* _Aim of the exercise_: Give the total of lines holding the word "folder" in the records below, and nothing else.

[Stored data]

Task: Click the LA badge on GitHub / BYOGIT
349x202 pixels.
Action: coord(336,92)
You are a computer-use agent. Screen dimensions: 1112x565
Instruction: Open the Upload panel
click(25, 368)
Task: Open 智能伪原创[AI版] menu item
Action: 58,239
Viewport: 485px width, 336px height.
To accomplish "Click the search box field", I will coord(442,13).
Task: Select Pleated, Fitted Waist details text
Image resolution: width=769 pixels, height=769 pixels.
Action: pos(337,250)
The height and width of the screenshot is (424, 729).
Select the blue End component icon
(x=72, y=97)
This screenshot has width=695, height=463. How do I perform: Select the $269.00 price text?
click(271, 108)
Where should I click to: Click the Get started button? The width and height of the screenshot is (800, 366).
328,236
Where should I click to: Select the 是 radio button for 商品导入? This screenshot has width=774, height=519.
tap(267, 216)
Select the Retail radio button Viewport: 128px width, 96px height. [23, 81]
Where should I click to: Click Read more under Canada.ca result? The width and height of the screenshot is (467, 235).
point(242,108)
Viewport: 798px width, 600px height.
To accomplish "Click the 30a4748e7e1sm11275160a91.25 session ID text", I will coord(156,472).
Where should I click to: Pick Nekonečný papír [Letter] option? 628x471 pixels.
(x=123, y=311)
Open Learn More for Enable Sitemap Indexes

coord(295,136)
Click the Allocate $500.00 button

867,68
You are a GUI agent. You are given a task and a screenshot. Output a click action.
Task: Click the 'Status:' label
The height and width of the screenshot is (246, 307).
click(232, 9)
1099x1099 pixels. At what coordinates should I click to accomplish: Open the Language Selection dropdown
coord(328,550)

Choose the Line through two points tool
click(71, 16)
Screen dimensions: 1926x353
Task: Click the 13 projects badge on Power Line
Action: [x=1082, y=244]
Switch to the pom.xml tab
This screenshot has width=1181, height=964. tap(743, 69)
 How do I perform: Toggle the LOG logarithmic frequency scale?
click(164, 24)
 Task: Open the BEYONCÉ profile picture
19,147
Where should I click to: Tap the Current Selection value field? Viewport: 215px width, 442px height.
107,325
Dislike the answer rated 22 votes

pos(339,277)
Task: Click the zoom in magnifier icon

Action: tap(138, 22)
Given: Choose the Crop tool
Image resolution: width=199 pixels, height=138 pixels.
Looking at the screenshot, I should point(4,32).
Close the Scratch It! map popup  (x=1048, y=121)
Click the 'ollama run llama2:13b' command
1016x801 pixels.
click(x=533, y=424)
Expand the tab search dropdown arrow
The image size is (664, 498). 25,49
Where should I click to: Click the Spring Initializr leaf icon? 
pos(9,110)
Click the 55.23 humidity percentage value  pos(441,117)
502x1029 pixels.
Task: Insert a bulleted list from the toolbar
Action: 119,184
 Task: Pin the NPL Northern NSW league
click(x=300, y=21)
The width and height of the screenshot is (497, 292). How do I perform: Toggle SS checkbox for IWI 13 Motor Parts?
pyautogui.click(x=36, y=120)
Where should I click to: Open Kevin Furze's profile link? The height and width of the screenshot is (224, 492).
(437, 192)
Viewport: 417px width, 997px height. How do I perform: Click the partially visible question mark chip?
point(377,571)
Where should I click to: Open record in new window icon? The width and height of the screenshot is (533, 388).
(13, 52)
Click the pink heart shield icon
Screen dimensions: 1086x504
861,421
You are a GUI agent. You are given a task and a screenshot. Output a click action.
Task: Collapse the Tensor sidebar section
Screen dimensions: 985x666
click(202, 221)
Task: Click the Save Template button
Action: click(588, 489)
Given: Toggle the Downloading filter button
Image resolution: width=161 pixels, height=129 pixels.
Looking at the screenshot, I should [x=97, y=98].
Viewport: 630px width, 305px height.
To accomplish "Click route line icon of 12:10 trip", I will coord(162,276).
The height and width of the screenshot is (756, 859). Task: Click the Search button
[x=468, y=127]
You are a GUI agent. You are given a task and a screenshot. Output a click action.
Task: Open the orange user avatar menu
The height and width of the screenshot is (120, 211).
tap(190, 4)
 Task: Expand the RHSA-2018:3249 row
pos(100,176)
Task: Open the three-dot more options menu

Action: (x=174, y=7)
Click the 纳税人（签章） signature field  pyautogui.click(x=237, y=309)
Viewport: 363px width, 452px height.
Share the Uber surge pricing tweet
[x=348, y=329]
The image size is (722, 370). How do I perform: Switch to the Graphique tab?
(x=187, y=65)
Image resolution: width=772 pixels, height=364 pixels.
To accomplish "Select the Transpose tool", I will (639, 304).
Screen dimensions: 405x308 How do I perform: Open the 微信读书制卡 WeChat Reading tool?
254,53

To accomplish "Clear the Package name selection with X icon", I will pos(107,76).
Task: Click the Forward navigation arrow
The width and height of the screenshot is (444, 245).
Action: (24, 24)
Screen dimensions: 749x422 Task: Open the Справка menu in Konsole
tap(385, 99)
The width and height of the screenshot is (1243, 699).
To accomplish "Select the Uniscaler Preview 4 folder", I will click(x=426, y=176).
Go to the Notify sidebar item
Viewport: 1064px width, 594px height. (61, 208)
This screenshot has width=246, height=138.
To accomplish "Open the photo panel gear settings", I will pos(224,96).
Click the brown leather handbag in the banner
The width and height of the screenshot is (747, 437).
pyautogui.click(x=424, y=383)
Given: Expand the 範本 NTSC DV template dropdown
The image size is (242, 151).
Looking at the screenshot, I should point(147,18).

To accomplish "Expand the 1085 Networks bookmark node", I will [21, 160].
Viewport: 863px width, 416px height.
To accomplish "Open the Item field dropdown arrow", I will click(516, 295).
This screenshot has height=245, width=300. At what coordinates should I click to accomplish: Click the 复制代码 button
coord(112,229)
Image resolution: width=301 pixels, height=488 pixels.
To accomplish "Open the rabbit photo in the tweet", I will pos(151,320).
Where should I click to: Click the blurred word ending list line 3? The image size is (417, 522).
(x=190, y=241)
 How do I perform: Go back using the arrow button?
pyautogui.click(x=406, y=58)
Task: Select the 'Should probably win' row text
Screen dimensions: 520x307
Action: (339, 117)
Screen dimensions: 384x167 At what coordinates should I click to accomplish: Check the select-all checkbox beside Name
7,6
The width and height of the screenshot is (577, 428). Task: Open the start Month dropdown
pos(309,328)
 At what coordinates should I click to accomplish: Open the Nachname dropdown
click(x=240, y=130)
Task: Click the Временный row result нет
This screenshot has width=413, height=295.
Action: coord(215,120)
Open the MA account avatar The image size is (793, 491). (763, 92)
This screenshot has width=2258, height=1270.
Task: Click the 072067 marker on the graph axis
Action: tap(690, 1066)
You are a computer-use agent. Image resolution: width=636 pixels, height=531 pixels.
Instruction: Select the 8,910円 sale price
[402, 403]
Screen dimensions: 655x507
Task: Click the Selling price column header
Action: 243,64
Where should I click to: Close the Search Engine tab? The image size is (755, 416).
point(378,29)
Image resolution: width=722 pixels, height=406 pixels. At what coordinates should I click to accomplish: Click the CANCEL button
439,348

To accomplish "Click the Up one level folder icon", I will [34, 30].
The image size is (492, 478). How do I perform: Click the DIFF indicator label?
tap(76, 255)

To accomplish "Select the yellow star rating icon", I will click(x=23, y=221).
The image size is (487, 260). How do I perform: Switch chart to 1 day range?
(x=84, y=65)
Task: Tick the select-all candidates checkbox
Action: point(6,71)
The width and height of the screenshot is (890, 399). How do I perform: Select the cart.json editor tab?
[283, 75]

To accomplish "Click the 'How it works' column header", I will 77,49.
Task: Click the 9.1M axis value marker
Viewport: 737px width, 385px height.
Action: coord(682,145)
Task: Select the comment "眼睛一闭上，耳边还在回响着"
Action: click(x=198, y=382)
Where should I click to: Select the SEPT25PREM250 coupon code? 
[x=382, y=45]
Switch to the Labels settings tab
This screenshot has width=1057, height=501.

* _Task answer_: 2